There have been three similar anti-terrorist warnings from the US authorities in the wake of the attacks of 11 September, but this is by far the most specific. The text is posted on the FBI's website.

"Recent information," it reads "indicates that a planned attack may occur in the United States or against US interests in the country of Yemen on or around 12 February."

The website also has photos of 13 of the young men it believes may be involved in planning this attack - nearly all of them Yemeni nationals.


What's clear is that the US is beginning to piece together a much more accurate picture of the al-Qaeda organisation's activities and key operatives

The FBI says that the information that prompted this warning has come from the continuing US military operations in Afghanistan and from interviews with detainees held at Camp X-Ray - the US military facility at Guantanamo Bay in Cuba.

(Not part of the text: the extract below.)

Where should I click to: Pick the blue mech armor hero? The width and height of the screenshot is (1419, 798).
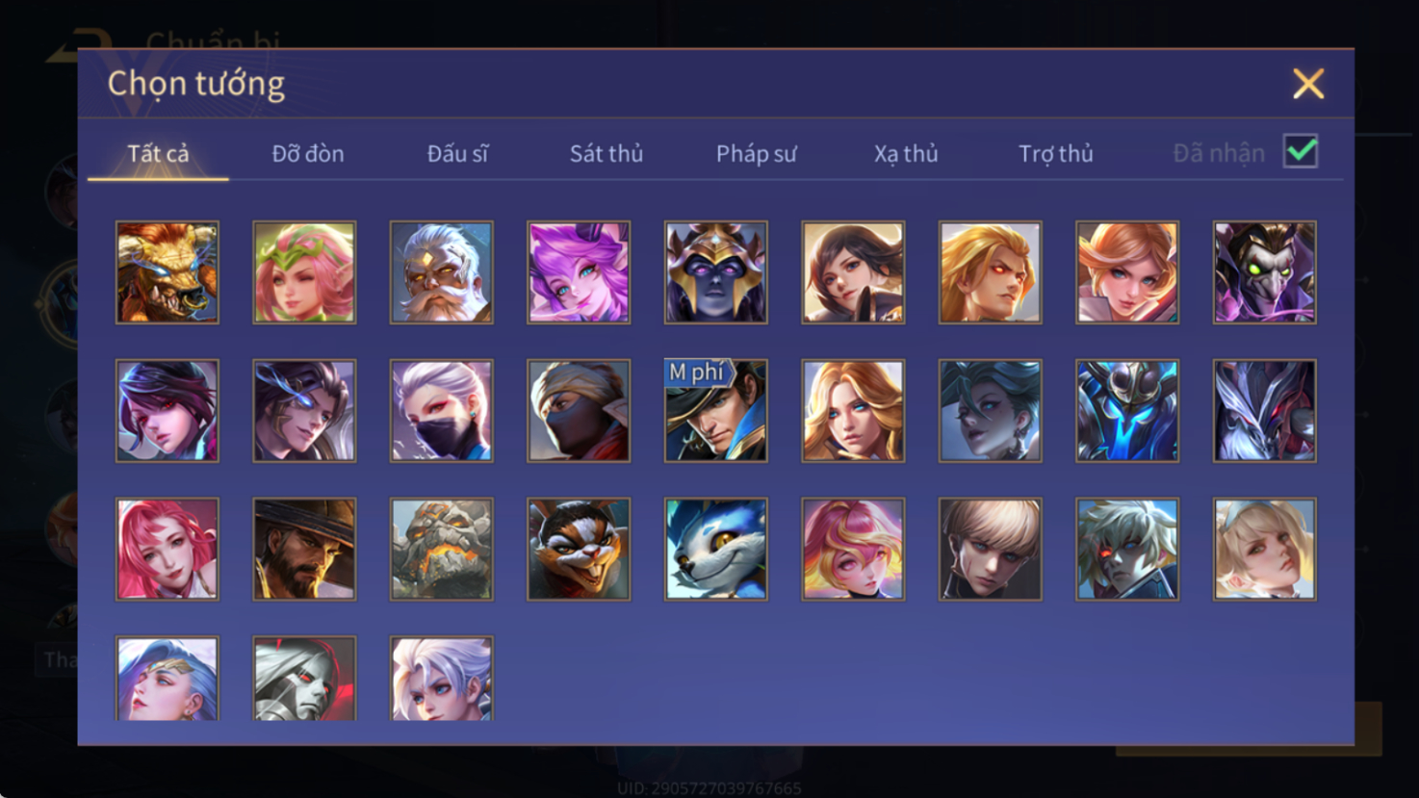[x=1127, y=411]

It is very difficult to get a clear sense of just how definite this warning is.

Fawaz Yahya Al-Rabeei - who appears from the FBI statement to be one of the key figures behind the planned attack - remains something of a mystery.

The FBI notes that his "current whereabouts are unknown" and that he may even be dead.

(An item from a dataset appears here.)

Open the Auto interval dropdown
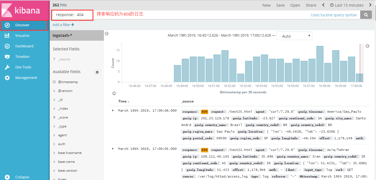 coord(294,36)
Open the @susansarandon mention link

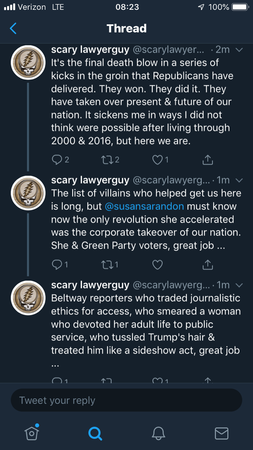tap(144, 206)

That doesn't sound a terribly promising basis upon which to issue a terrorist alert.

Taking no chances

But in reality, anti-terrorist operations are seldom certain.
Police on alert at Winter Olympics
More US troops are on duty at the Olympics than in Afghanistan

Much of the information being gleaned by US intelligence experts in both Afghanistan and Guantanamo Bay may be uncorroborated at best or even simply unreliable.

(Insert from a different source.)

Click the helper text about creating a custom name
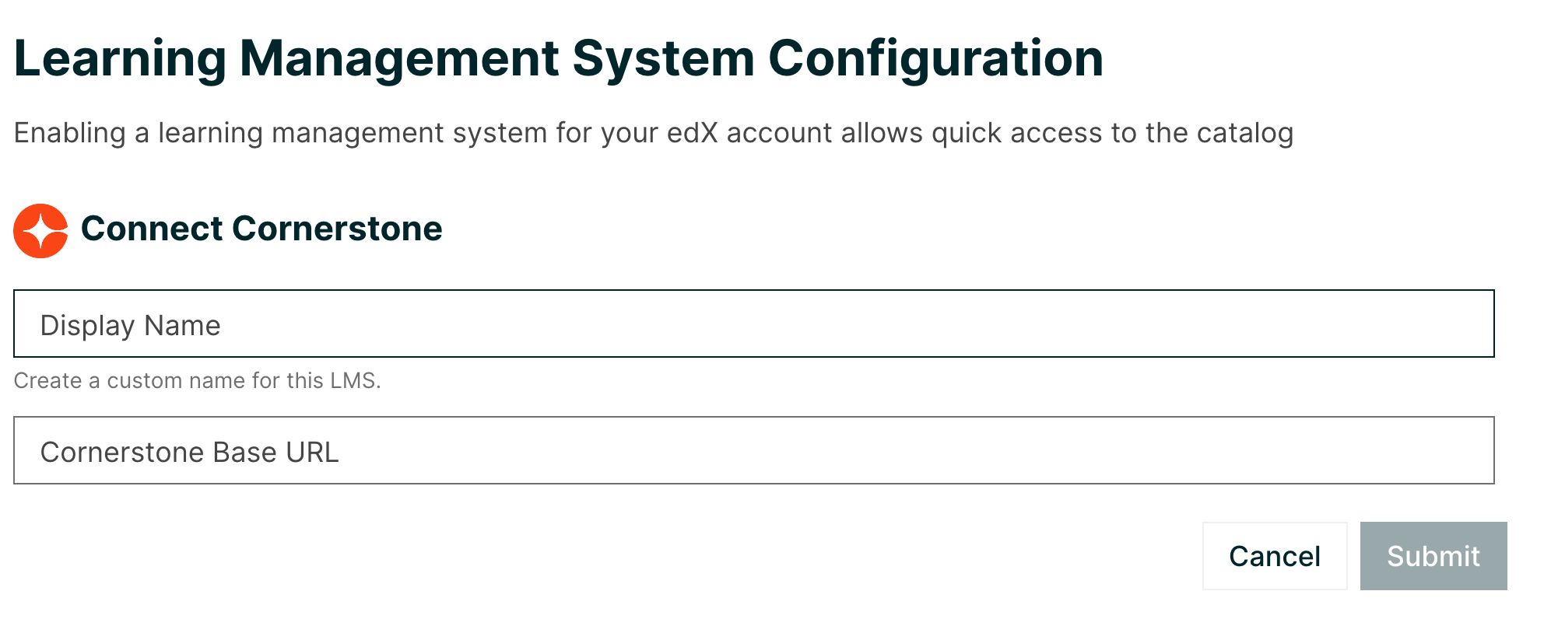The width and height of the screenshot is (1544, 619). coord(198,380)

But after 11 September the US authorities cannot afford to take chances - particularly with high-profile events like the Winter Olympics under way, where more US troops have been deployed for security duties than are currently serving in Afghanistan.

What is clear is that the US is beginning to piece together a much more accurate picture of the al-Qaeda organisation's activities and key operatives.

Huge quantities of material have been gathered in Afghanistan including papers and computer records.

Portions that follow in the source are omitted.